**WORK REQUEST**.
Pull out of the data below the stretch of lines bounded by the one containing "The image size is (1372, 889)." and the one containing "Given: Open the What is a chromosome? link", both bounds included, unchanged.

#### MATERIAL FOR THIS TASK ####

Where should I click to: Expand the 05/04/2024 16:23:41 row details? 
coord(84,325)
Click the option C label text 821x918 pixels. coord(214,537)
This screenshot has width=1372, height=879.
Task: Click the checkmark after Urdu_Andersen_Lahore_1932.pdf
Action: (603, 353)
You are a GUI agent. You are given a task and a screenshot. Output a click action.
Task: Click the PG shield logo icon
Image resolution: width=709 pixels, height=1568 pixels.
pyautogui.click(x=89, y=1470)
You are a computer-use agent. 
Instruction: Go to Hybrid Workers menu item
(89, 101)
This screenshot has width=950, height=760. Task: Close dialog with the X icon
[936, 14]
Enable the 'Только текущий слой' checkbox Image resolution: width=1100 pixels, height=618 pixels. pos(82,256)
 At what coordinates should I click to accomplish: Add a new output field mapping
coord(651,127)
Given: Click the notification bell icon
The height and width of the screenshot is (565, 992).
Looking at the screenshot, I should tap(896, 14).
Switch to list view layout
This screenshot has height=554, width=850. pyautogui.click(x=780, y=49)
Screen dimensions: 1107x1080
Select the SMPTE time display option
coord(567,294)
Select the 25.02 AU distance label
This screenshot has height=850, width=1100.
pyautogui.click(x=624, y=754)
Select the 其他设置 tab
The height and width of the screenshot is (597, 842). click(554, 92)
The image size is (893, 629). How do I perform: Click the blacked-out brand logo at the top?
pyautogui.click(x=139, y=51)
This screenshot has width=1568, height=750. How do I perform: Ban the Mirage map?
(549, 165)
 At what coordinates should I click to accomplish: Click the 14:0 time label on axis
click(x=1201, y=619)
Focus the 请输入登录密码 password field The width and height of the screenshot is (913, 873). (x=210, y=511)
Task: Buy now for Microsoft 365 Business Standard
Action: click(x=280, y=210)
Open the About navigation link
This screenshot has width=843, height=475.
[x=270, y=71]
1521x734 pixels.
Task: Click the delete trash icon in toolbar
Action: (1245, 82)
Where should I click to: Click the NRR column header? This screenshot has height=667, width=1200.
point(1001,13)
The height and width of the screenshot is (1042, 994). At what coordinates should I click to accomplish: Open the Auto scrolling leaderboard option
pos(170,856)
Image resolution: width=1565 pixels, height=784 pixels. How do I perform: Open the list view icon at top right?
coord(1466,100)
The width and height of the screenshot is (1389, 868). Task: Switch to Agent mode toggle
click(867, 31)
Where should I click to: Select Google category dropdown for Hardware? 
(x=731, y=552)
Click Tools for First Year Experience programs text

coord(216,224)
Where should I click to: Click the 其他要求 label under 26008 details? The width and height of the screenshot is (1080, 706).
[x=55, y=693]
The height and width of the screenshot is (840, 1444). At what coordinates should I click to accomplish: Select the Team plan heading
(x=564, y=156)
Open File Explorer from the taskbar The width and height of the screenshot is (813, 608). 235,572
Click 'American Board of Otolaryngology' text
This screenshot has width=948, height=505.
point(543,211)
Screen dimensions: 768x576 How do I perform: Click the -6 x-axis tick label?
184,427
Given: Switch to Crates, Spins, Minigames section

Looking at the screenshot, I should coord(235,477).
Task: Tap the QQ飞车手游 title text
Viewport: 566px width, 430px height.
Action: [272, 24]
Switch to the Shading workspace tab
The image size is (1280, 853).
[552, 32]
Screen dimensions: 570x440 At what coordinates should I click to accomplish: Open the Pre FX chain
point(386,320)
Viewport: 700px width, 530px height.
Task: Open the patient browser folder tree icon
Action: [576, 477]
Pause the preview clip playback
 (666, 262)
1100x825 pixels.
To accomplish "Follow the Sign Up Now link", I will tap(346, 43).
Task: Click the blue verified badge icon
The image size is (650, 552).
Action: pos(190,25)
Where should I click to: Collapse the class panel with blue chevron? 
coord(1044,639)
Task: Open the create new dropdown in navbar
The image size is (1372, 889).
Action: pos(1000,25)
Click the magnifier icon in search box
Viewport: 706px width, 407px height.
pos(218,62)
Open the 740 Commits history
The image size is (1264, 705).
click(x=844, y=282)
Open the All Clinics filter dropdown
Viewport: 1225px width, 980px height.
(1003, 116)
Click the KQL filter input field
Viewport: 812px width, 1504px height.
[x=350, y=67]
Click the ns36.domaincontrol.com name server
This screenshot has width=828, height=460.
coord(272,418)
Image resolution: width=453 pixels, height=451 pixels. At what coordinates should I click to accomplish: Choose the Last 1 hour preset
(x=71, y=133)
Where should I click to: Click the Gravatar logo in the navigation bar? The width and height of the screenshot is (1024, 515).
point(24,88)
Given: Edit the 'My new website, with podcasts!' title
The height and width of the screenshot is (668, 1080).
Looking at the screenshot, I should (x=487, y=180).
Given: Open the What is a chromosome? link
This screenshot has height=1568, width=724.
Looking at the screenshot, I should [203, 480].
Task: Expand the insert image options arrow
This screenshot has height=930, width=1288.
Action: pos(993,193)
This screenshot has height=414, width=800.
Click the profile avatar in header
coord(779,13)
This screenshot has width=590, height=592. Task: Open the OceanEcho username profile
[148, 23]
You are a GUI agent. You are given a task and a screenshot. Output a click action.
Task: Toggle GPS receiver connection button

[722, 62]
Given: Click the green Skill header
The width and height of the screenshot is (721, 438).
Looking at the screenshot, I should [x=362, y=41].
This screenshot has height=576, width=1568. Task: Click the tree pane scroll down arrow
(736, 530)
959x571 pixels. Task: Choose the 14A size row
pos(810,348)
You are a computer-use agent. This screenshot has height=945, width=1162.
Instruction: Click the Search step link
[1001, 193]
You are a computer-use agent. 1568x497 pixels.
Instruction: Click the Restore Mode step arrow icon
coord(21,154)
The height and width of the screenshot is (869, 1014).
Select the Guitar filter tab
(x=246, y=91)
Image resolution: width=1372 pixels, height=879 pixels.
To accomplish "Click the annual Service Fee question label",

####

**ANSWER SECTION**.
The image size is (1372, 889).
Action: pos(1000,25)
Click the magnifier icon in search box
Viewport: 706px width, 407px height.
pos(218,62)
Open the 740 Commits history
The image size is (1264, 705).
click(x=844, y=282)
Open the All Clinics filter dropdown
Viewport: 1225px width, 980px height.
(1003, 116)
Click the KQL filter input field
Viewport: 812px width, 1504px height.
[x=350, y=67]
Click the ns36.domaincontrol.com name server
This screenshot has width=828, height=460.
coord(272,418)
Image resolution: width=453 pixels, height=451 pixels. At what coordinates should I click to accomplish: Choose the Last 1 hour preset
(x=71, y=133)
Where should I click to: Click the Gravatar logo in the navigation bar? The width and height of the screenshot is (1024, 515).
point(24,88)
Given: Edit the 'My new website, with podcasts!' title
The height and width of the screenshot is (668, 1080).
Looking at the screenshot, I should (x=487, y=180).
Given: Open the What is a chromosome? link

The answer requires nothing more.